Bila anggapan ini yang terjadi, maka sesungguhnya gerakan massa yang memuncak pada 4 November dan selama ini didorong oleh serial fatwa oleh kelompok-kelompok tertentu, tak lebih sebagai lakon dramartugis yang segala sesuatunya sudah didesain oleh para komprador politik di balik layar.
Dramaturgi Fatwa
Secara sosiologis, ada dua mekanisme untuk menjelaskan bagaimana fatwa dihadirkan ke permukaan dan diterima sebagai penggerak massa. Yaitu, panggung depan (front stage) dan panggung belakang (back stage). Dalam buku The Presentation of Self in Every Day, Ervin Goffman menguraikan keberadaan “panggung depan” sebagai peristiwa sosial yang memunculkan gaya atau peran formal seseorang. Dalam peran maupun gaya tersebut bisa hadir beragam bentuk ekspresi dan improvisasi emosionalitas dalam menunjukkan reportoir teatrikalnya.
4 November yang menjadi panggung depan kehadiran sebuah fatwa untuk menggerakkan massa adalah improvisasi seruan yang dilakukan oleh kelompok agamawan tertentu. Melalui jaringan ideologisnya, fatwa ini menggelinding ke berbagai permukaan media lalu membentuk arus informasi bahwa keterlibatan dalam aksi adalah sebuah keniscayaan. Bahkan, fatwa ini dikaitkan dengan penisbatan hukum kewajiban bagi umat Islam untuk hadir dalam aksi ini.
Lalu, apakah fatwa ini hanya bergerak di panggung depan untuk menggerakkan massa? Di sinilah yang patut dicermati lebih lanjut. Setidaknya, pembacaan ulang tentang sebuah fatwa yang diserukan untuk kepentingan tertentu yang momentumnya berdekatan dengan hajatan politik dapat memberikan gambaran menyeluruh ihwal perumusan sebuah fatwa.
Karena itu, ada aspek lain yang dapat ditelusuri untuk menganalisis bagaimana sebuah fatwa terbentuk. Dalam kaitan ini, panggung belakang menjadi landasan epistemologis untuk menguraikan berbagai motivasi munculnya fatwa.

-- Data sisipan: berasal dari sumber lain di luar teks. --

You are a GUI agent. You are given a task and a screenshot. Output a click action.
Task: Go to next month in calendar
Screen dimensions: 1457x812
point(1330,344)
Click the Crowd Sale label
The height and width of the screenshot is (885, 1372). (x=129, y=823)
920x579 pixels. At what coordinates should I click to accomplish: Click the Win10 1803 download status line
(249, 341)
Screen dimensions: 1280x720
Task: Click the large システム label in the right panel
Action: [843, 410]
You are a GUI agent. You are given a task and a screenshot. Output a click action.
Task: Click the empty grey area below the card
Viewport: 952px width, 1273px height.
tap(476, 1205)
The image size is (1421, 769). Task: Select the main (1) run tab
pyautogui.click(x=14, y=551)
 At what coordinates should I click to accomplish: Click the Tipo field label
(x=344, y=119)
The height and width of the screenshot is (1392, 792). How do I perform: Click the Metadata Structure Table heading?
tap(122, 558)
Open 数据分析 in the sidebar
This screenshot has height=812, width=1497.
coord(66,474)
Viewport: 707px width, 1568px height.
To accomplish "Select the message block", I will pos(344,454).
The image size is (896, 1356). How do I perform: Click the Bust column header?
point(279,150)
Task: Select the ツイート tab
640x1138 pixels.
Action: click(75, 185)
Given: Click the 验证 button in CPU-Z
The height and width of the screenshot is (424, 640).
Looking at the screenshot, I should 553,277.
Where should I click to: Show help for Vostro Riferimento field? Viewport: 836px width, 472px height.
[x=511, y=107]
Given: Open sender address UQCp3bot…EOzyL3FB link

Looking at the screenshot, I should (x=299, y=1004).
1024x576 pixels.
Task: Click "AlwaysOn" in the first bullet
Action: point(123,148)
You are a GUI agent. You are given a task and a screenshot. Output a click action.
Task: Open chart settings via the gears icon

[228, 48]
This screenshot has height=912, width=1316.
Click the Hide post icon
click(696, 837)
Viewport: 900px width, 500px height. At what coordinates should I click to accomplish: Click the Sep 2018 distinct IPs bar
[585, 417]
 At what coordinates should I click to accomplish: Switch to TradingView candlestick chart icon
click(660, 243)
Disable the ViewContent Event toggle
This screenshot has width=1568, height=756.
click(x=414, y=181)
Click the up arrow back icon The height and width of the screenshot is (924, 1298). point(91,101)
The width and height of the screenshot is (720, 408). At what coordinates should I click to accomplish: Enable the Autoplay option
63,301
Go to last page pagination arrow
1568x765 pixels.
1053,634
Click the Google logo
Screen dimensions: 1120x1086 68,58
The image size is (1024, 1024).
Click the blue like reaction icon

Siapa saja yang terlibat dalam perumusan fatwa; dalam konteks apa sebuah fatwa di sampaikan; dan bagaimana fatwa itu disepakati sebagai instrumen teologis untuk merespons sebuah persoalan.
Beberapa pertanyaan ini bersifat lazim dikemukakan agar kita tidak serta merta silau dengan adanya sebuah fatwa yang efeknya selalu dianggap bersifat mengikat.
Dalam kaitan ini, bila fatwa pergerakan massa dalam aksi 4 November dibaca melalui aspek panggung belakang, kira-kira gambarannya adalah bahwa di balik aksi ini dimungkinkan ada kekuatan tangan tak tampak (invisible hand) yang bisa jadi ingin membuat kekisruhan sehingga Jakarta menjadi tidak aman. Dan bila Jakarta tidak aman, maka dibutuhkan sosok yang bisa menciptakan keamanan.
Dengan demikian, di balik perumusan fatwa ini sesungguhnya terselip politik representasi yang melibatkan beberapa pihak untuk berkontestasi di dunia politik. Lalu, bila aksi ini masih dianggap sebagai murni pembelaan umat Islam, siapa pun menjadi mafhum bahwa dalam konteks kekuasan yang abadi hanyalah kepentingan. Sementara umat Islam selalu dijadikan bamper oleh pihak-pihak tertentu untuk menuju kursi jabatan.